- [ABOUT THIS TASK]
For the records that follow, work out how many lines include "screenshot" and give only that count.

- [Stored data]
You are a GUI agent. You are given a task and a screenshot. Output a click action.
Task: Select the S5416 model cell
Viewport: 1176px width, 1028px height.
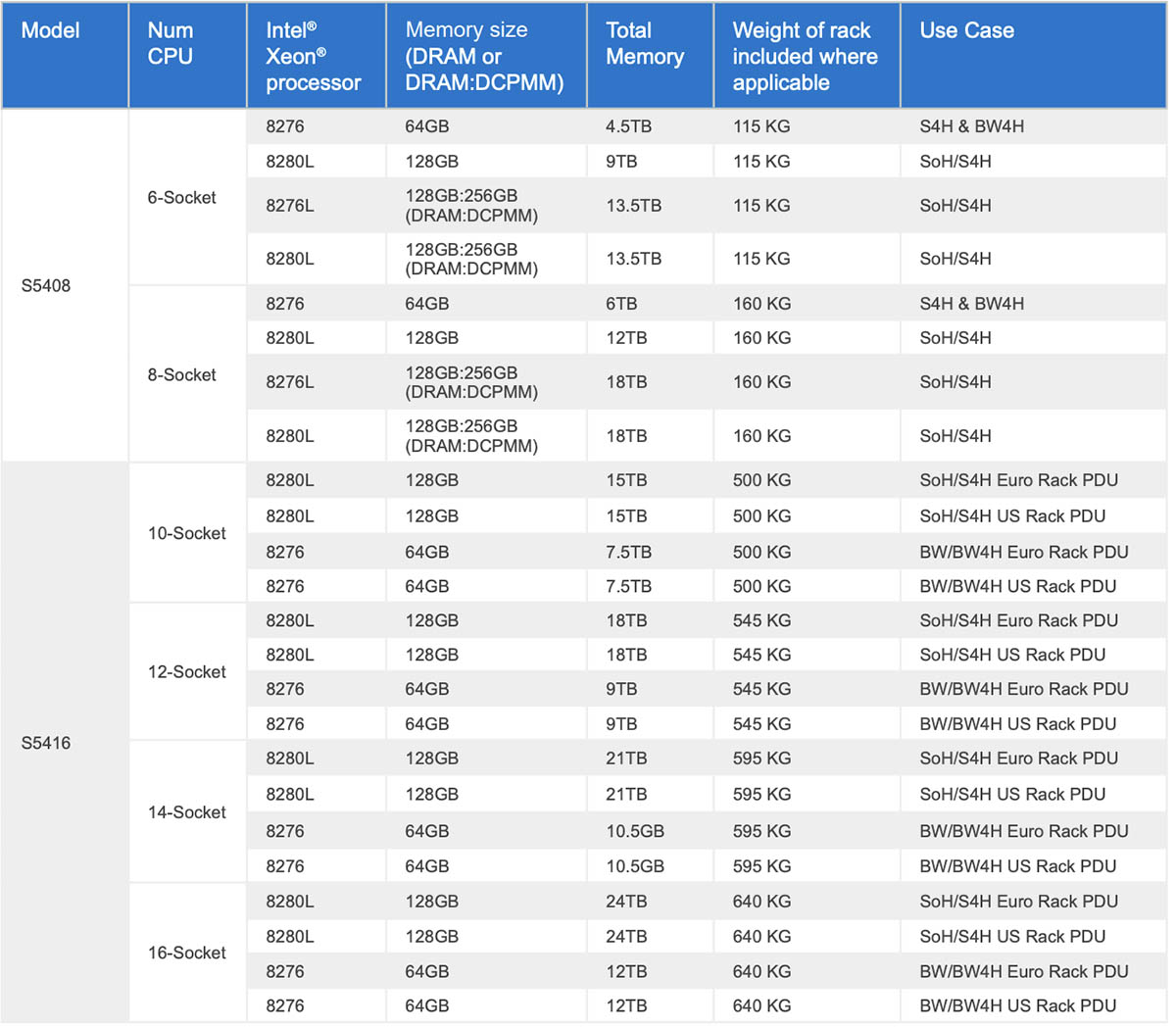[65, 742]
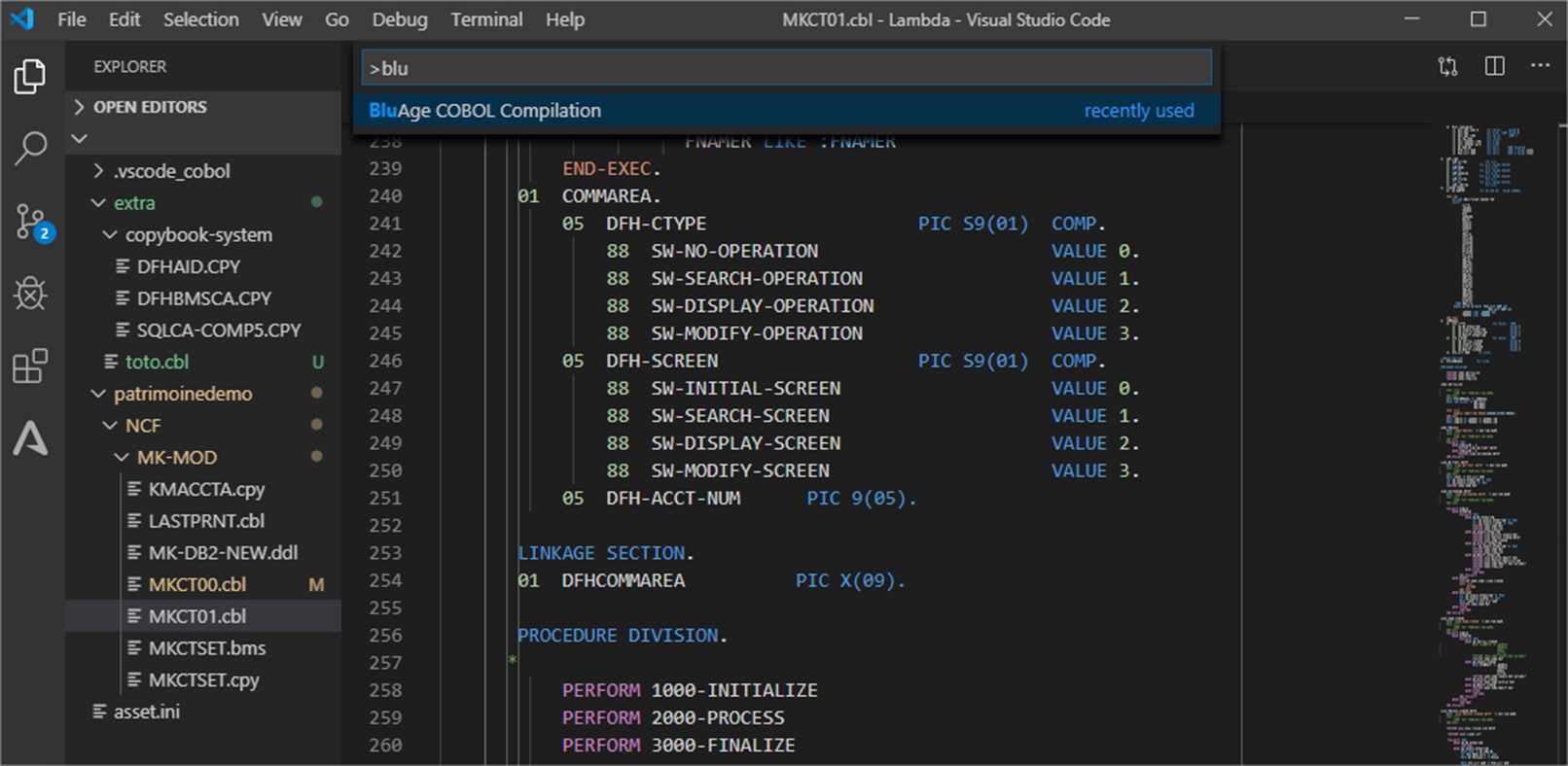Collapse the copybook-system folder
Screen dimensions: 1568x766
coord(197,235)
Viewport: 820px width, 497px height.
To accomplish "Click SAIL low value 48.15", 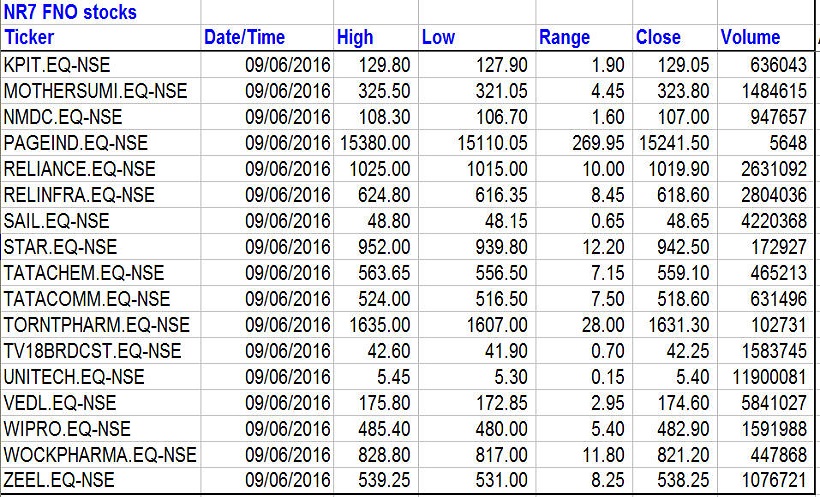I will pos(503,221).
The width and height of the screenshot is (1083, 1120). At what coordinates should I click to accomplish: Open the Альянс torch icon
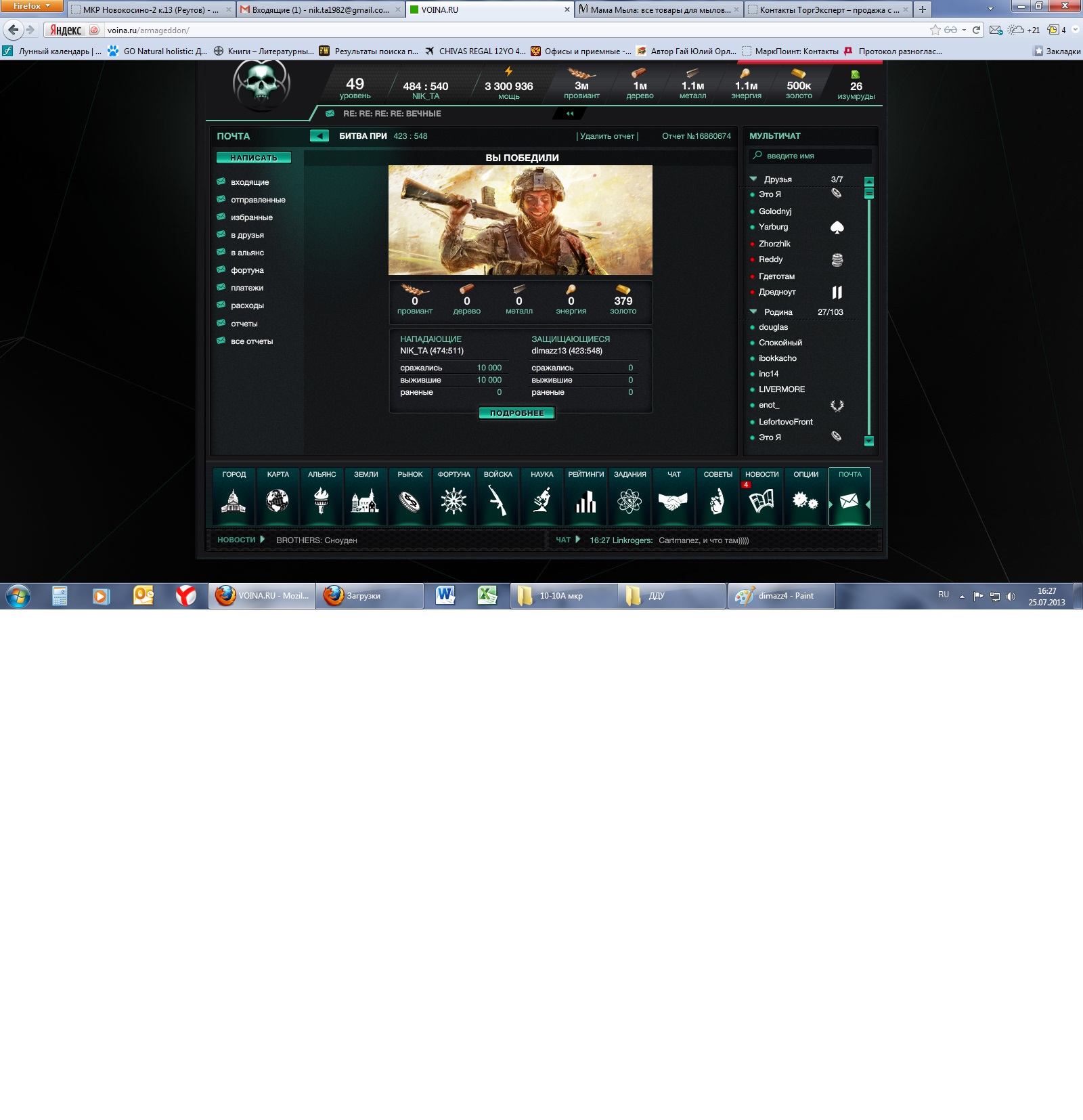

- [WRITTEN REPLY]
2